By 90Min
October 24, 2019

River está en una nueva final de América, la segunda consecutiva y la tercera desde que Gallardo asumió como DT millonario en julio de 2014. No jugó bien en la Bombonera, sufrió más de lo esperado, pero venció a su clásico rival por quinta vez consecutiva en series mano a mano (todos los que jugó Gallardo) y estará el 23 de noviembre en el Estadio Nacional de Chile buscando su quinto trofeo continental.

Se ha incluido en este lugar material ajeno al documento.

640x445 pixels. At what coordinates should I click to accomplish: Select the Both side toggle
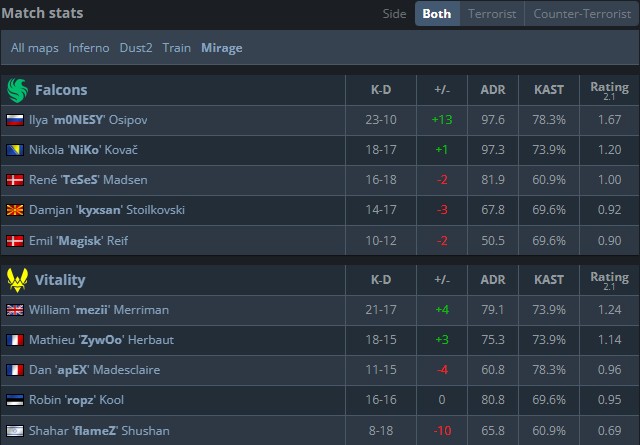click(x=437, y=14)
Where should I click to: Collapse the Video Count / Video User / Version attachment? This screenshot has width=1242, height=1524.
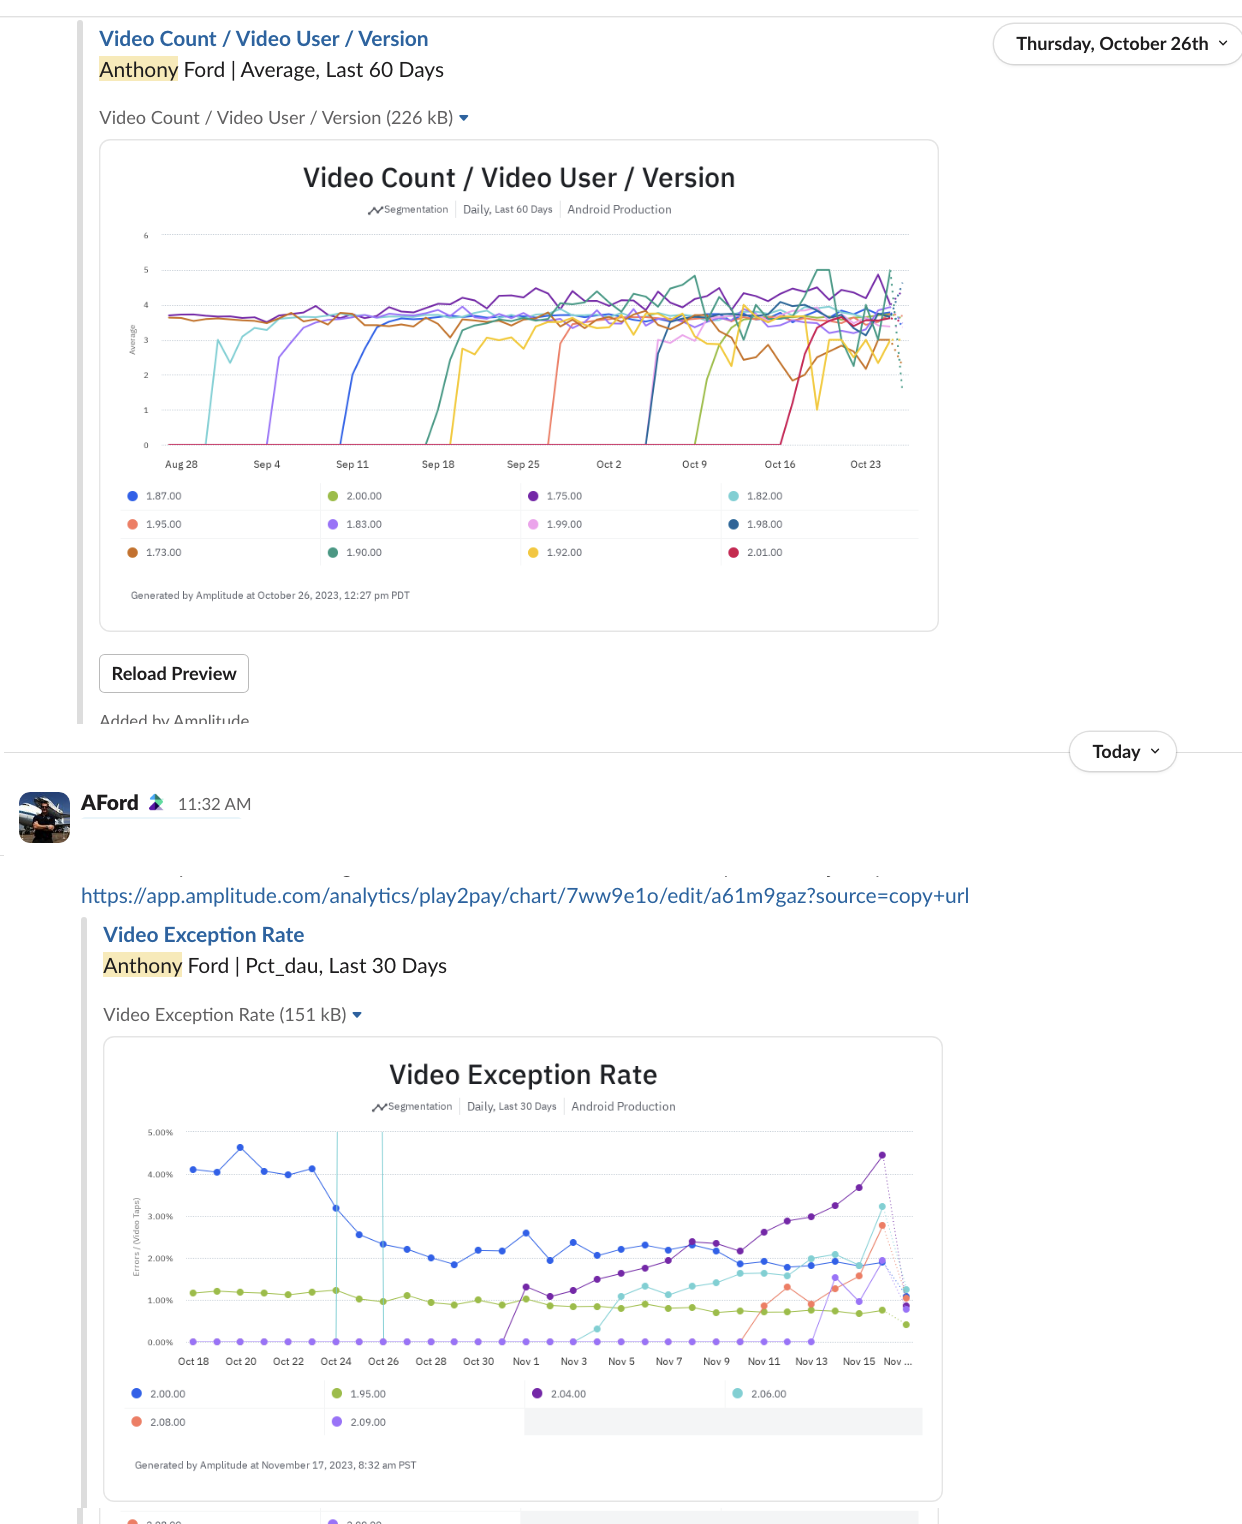click(x=464, y=118)
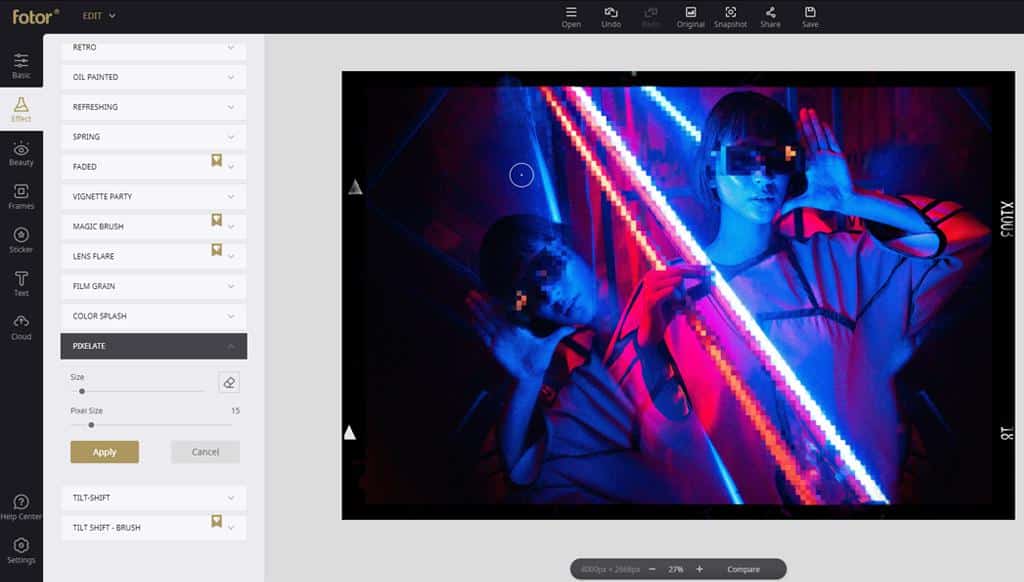1024x582 pixels.
Task: Open the Frames panel
Action: tap(21, 196)

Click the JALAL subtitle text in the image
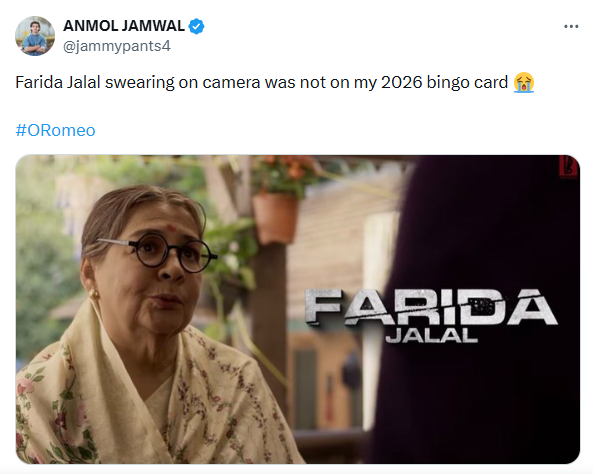click(x=432, y=336)
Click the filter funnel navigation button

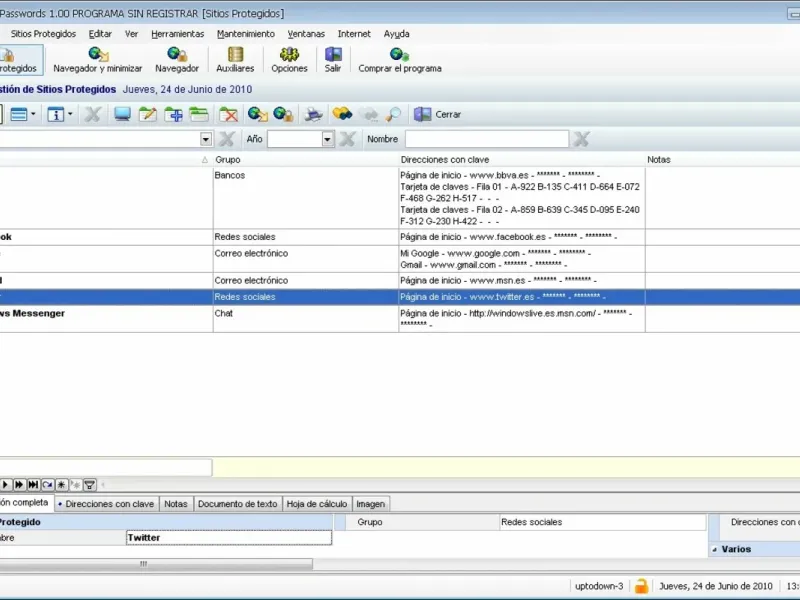[89, 485]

El 0-1 en cancha de Boca le quitó algo de brillo a la abrumadora superioridad que hubo en el Monumental el 1º de octubre, pero cualquiera que afirme que el conjunto de Alfaro mereció la clasificación por lo hecho en la vuelta estará cayendo en un análisis vacío que poco tiene que ver con lo que pasó a lo largo de los 180'.

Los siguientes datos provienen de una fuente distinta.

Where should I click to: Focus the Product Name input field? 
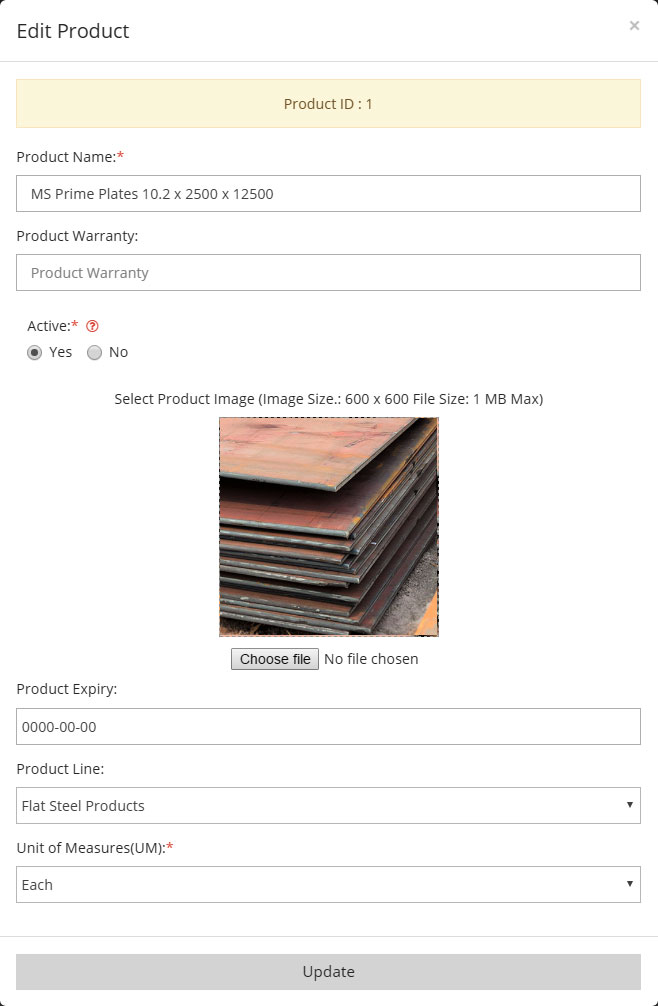tap(328, 193)
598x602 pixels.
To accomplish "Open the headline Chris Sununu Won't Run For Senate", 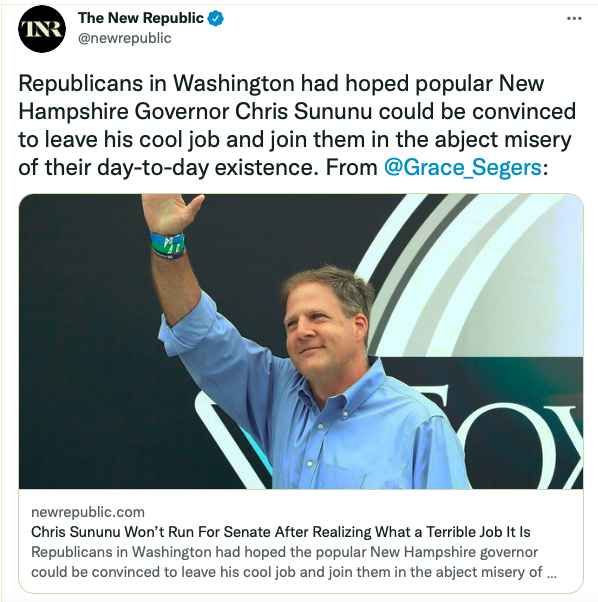I will click(x=281, y=532).
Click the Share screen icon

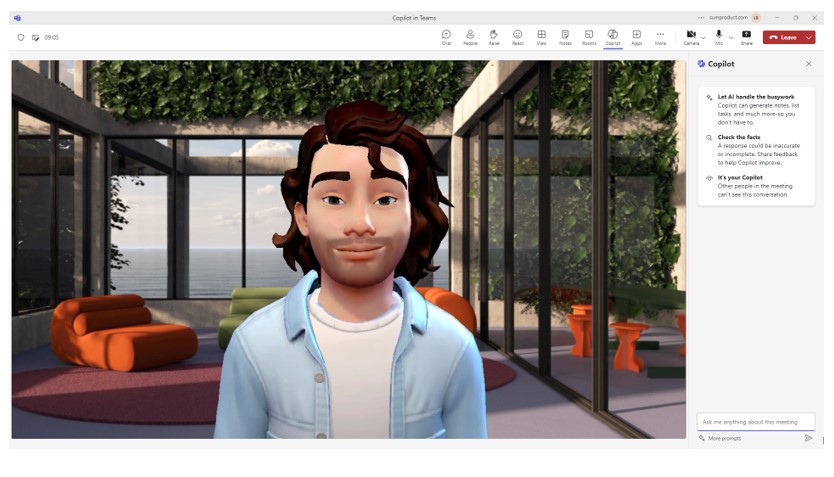pos(746,36)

Boca fue más que River el martes, eso está fuera de discusión. Redujo a la visita a su mínima expresión como en los mejores partidos de la era Alfaro, le quitó la pelota, fue más intenso y dispuso de las (pocas) mejores, situaciones de gol. River no pudo hacer su juego de presión alta y dinámica en el ataque, sus mediocampistas no encontraron el balón, Nacho Fernández y Palacios tuvieron roles casi exclusivamente defensivos y los delanteros no conectaron. Pero a diferencia de lo sucedido en la ida, el dominio territorial y de posesión xeneize no se tradujo en peligro en el arco de Armani como sí lo tuvo River en el de Andrada.

Rodrigo Valle/GettyImages

Alfaro sabe cómo neutralizar a un rival (no le salió en el Monumental), pero no le es tan sencillo ir a buscarlo con argumentos y una idea de fútbol clara y concisa. Su arma casi exclusiva es la pelota parada y ayer contó con la llamativa ayuda de un árbitro increíblemente localista (ver el hilo de tweets debajo) que le permitió meter una gran cantidad de pelotas dentro del área de River. De esos centros nace la sensación de que Boca fue muy superior a River y el gol de Hurtado, pero no encontramos otro argumento que nos haga pensar que el resultado se quedó corto y que Tevez, Wanchope y compañía merecieron más como se escuchó decir al mismo Alfaro, a los jugadores y a periodistas partidarios.

Queda la espina de no haber podido hacer un mejor partido en cancha de Boca, de volver a demostrar la diferencia entre uno y otro. Aún así, que no queden dudas, en la Bombonera pasó el mejor.